[Dataset excerpts]

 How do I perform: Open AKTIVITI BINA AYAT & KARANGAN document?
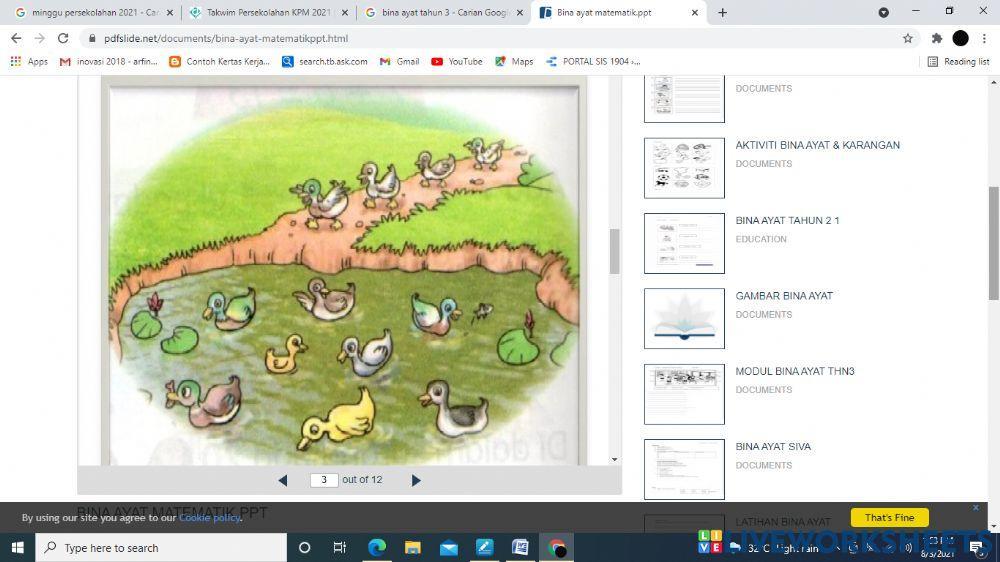tap(817, 145)
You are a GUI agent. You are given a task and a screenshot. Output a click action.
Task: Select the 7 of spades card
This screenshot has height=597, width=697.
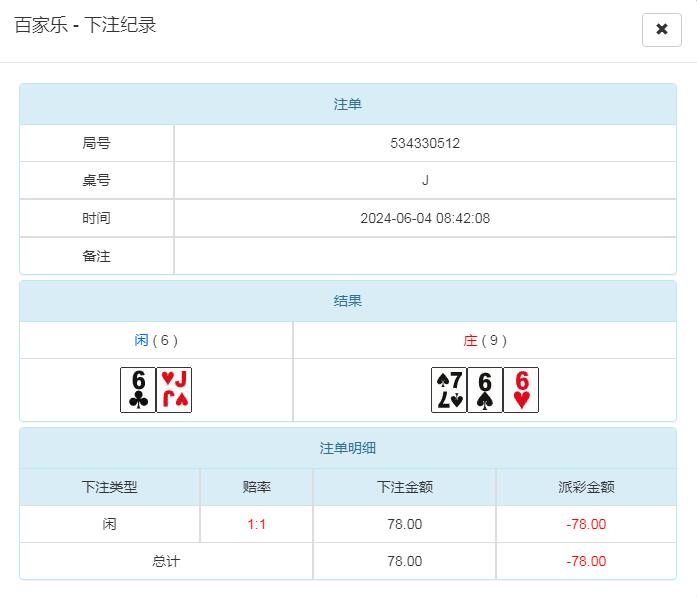pos(449,389)
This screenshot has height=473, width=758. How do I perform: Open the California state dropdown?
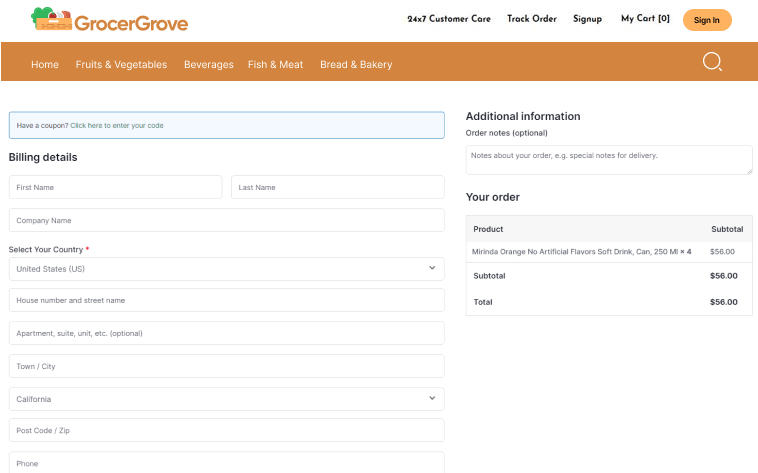tap(226, 399)
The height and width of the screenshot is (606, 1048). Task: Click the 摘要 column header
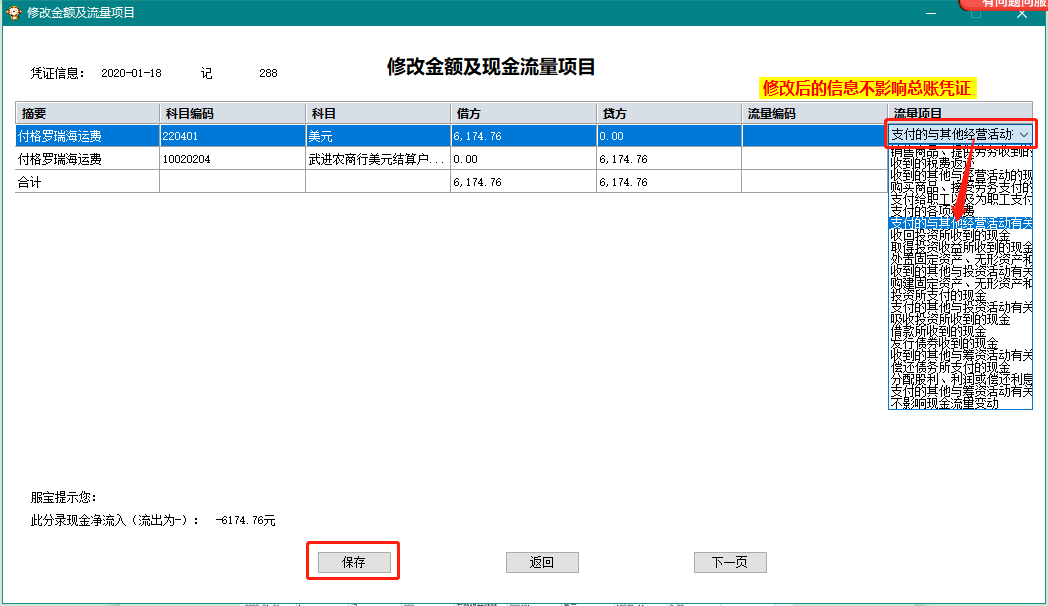pos(86,114)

Exercise description:
Please return the entries above exactly as they appear, but without the pictures.

Output for this exercise:
 How do I perform: Open AKTIVITI BINA AYAT & KARANGAN document?
tap(817, 145)
You are a GUI agent. You are given a task and a screenshot. Output a click action.
Task: Select the 7 of spades card
This screenshot has height=597, width=697.
pos(449,389)
This screenshot has height=473, width=758. How do I perform: Open the California state dropdown?
tap(226, 399)
The height and width of the screenshot is (606, 1048). Task: Click the 摘要 column header
pos(86,114)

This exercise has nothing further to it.